Les personnes exposées à l'amiante courent également un risque accru de souffrir d'un cancer du poumon, du larynx et de l'œsophage, etc.

Les victimes peuvent être réparties en trois catégories. L'on distingue:

— les victimes primaires de l'amiante: les personnes exposées aux poussières d'amiante dans le cadre de leur travail. La plupart des victimes sont des ouvriers exposés à l'amiante dans les années septante;

— les victimes secondaires de l'amiante: les personnes exposées directement à des poussières d'amiante (dans le cadre de leur travail) ne sont pas les seules à courir des risques sanitaires. Le groupe à risque comprend également le groupe moins visible des personnes entrées indirectement en contact avec cette substance (par exemple: les épouses des ouvriers lavant les vêtements de travail pollués par l'amiante);

— les victimes environnementales: l'exposition à l'amiante peut intervenir en dehors du cadre de l'activité professionnelle, par exemple lors de travaux de bricolage domestiques (scier dans des tôles ondulées en fibrociment, forer dans des plaques d'amiante ou enlever l'isolation en amiante de canalisations). En outre, les fibres d'amiante peuvent se retrouver dans l'environnement via d'autres sources d'émission (par exemple l'effritement de bátiments contenant des matériaux à base d'amiante, rejets non contrôlés des entreprises, etc.) et y être inhalées ou avalées.

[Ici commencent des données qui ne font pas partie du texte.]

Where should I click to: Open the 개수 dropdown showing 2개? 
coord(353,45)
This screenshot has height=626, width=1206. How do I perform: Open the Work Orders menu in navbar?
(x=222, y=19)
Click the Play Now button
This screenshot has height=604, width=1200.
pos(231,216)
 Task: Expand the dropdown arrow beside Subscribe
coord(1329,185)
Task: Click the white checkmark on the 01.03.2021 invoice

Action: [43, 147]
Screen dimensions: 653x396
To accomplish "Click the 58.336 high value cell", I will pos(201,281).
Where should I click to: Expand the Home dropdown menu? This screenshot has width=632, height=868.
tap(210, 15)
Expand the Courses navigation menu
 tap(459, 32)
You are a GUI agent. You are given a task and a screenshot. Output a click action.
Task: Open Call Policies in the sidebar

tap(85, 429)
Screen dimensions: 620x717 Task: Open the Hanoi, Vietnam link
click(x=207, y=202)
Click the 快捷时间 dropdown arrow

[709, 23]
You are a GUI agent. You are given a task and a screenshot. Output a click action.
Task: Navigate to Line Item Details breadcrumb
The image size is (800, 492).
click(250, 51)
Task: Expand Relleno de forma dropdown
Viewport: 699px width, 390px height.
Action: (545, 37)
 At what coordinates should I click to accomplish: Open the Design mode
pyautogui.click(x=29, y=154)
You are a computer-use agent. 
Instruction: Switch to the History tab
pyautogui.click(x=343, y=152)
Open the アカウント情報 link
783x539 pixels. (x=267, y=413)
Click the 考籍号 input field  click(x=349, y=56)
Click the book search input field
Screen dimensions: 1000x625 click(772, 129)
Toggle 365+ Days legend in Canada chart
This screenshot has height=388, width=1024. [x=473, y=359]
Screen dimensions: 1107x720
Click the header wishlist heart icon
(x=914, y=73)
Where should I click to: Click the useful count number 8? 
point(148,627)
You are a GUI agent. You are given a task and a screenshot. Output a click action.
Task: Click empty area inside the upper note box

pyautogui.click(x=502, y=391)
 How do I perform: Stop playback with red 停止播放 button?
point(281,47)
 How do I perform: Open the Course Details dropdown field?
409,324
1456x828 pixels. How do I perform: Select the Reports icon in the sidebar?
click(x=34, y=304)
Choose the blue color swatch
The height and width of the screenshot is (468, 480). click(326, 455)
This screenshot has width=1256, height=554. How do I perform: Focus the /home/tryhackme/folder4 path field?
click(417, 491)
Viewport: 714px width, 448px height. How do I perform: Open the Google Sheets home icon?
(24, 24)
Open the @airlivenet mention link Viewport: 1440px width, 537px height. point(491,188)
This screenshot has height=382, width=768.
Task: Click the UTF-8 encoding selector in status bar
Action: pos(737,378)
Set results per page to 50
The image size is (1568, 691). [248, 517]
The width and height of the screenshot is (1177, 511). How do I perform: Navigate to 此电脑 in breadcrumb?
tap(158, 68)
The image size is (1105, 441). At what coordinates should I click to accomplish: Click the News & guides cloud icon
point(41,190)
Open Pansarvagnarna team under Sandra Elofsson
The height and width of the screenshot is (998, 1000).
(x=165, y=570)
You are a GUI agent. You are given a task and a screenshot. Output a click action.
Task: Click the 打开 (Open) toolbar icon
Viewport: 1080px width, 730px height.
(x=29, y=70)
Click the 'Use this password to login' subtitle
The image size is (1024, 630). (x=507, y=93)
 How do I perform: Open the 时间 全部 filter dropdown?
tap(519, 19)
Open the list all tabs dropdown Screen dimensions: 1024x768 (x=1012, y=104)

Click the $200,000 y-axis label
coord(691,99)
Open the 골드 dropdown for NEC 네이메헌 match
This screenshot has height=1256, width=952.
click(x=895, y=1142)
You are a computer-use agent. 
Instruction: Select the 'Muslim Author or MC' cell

2. La solution belge — le Fonds d'indemnisation des victimes de l'amiante

En 2002 ont été formulées les premières propositions visant à mettre en place un fonds chargé d'indemniser les victimes de l'amiante. L'on a longuement discuté de points comme le statut du Fonds, le type de maladies pouvant donner lieu à une indemnisation, le financement, les montants de l'indemnisation, l'immunité des employeurs et les catégories (non exhaustives) de maladies ouvrant un droit à une indemnisation. Le dossier a connu une accélération à l'approche des élections en 2007. Le gouvernement belge a laissé de côté les propositions parlementaires et a formulé lui-même son propre projet de fonds dans le cadre d'une loi-programme.

Un régime a été instauré rapidement et sans réel débat de société. Alors que, dans les propositions de loi déposées au Parlement, l'instauration d'un Fonds amiante est expressément justifiée par la responsabilité des pouvoirs publics et de l'industrie de l'amiante dans l'apparition de cette problématique, cette motivation n'a pas été reprise explicitement dans les développements du projet de loi du gouvernement (16) .

Depuis le 1er avril 2007, le Fonds pour l'indemnisation des victimes de l'amiante (FIVA) indemnise toutes les victimes de problèmes de santé liés à l'amiante (loi-programme (I) du 27 décembre 2006). Les personnes indemnisées sont non seulement les victimes ayant subi une contamination directe ou indirecte par l'amiante pour avoir travaillé dans une usine fabriquant des produits à base d'amiante ou pour avoir été exposées à l'amiante par transfert des vêtements des membres de leur famille, mais aussi les « victimes environnementales » ayant développé une maladie liée à l'amiante selon un autre mode de contamination. Il s'agit par exemple des riverains d'une usine d'amiante qui ont reçu gratuitement des déchets d'amiante pour empierrer leurs sentiers et chemins.

Le Fonds d'indemnisation a été organiquement intégré au Fonds des maladies professionnelles, afin de bénéficier de l'expérience de cette institution et d'assurer une cohésion maximale entre les deux fonds.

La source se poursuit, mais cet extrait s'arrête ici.